**Stored items:**
_ _ _ _
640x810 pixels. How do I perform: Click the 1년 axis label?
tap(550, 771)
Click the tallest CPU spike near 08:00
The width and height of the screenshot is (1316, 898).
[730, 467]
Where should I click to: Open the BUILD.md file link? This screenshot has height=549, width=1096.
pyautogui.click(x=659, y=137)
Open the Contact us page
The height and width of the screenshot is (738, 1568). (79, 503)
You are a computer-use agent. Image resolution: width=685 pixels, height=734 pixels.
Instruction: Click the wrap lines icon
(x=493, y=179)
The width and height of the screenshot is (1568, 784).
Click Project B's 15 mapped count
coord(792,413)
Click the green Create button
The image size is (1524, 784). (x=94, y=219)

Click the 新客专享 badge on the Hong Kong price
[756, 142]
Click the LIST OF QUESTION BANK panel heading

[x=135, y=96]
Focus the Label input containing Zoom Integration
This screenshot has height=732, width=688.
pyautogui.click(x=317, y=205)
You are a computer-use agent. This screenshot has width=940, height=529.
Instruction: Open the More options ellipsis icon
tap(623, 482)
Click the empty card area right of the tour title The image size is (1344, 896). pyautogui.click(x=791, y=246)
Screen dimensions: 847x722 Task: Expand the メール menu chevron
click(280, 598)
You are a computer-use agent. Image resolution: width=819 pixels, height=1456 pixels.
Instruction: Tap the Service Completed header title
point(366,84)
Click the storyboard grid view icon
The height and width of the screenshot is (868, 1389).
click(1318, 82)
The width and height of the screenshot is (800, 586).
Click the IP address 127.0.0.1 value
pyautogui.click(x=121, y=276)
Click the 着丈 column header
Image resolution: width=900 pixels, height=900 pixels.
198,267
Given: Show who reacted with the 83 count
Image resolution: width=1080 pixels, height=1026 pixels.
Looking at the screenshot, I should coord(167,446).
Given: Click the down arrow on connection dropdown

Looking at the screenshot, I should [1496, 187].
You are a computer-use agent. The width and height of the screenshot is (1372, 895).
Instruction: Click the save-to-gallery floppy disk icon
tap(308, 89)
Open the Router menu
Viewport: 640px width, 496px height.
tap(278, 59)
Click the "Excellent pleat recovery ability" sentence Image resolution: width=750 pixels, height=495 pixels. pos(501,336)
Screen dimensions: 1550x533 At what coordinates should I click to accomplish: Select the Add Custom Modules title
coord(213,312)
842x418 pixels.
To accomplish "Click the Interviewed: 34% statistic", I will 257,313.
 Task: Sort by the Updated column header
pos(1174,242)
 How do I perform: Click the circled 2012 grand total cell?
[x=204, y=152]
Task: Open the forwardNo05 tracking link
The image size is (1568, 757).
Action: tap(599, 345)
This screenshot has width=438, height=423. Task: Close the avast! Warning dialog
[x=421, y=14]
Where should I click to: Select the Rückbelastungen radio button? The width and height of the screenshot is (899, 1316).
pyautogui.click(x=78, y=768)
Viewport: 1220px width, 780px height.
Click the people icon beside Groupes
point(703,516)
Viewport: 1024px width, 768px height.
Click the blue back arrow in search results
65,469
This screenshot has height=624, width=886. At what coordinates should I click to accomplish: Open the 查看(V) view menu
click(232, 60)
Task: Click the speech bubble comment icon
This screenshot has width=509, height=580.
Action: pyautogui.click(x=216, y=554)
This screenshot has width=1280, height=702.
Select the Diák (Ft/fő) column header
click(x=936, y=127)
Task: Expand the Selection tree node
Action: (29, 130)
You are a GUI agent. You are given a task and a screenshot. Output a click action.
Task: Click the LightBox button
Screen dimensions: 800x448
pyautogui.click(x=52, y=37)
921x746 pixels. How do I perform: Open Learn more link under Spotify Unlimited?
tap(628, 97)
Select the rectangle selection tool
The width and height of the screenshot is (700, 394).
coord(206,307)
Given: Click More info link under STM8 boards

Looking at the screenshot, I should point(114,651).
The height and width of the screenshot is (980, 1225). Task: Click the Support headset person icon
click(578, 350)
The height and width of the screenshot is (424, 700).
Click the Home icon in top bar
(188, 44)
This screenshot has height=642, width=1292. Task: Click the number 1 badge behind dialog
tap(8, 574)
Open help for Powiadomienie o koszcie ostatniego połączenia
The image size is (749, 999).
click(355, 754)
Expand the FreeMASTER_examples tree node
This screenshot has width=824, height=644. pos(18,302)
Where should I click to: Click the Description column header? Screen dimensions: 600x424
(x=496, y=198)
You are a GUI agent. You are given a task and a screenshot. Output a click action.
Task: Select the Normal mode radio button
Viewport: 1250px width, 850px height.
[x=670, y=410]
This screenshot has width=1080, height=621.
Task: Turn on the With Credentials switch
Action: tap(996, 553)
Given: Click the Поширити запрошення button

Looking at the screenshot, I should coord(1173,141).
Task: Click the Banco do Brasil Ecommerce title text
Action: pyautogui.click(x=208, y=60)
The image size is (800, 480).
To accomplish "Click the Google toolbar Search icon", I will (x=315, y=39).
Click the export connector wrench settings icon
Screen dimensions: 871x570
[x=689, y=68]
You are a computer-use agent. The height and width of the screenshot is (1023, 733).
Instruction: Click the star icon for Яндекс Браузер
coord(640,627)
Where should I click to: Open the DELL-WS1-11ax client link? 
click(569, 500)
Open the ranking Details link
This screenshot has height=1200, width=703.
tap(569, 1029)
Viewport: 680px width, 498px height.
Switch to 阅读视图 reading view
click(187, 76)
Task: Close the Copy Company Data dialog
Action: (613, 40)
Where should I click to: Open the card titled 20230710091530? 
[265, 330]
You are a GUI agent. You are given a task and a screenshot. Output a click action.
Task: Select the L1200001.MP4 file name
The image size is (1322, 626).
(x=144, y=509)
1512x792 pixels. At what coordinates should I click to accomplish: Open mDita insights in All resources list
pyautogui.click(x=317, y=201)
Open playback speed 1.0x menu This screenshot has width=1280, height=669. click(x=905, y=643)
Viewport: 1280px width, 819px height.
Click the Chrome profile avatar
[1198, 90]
_ _ _ _
**WORK REQUIRED:** Counting only lines that hold "computer", report how many there are in the records above, as a bare number.

**RESPONSE AREA:** 5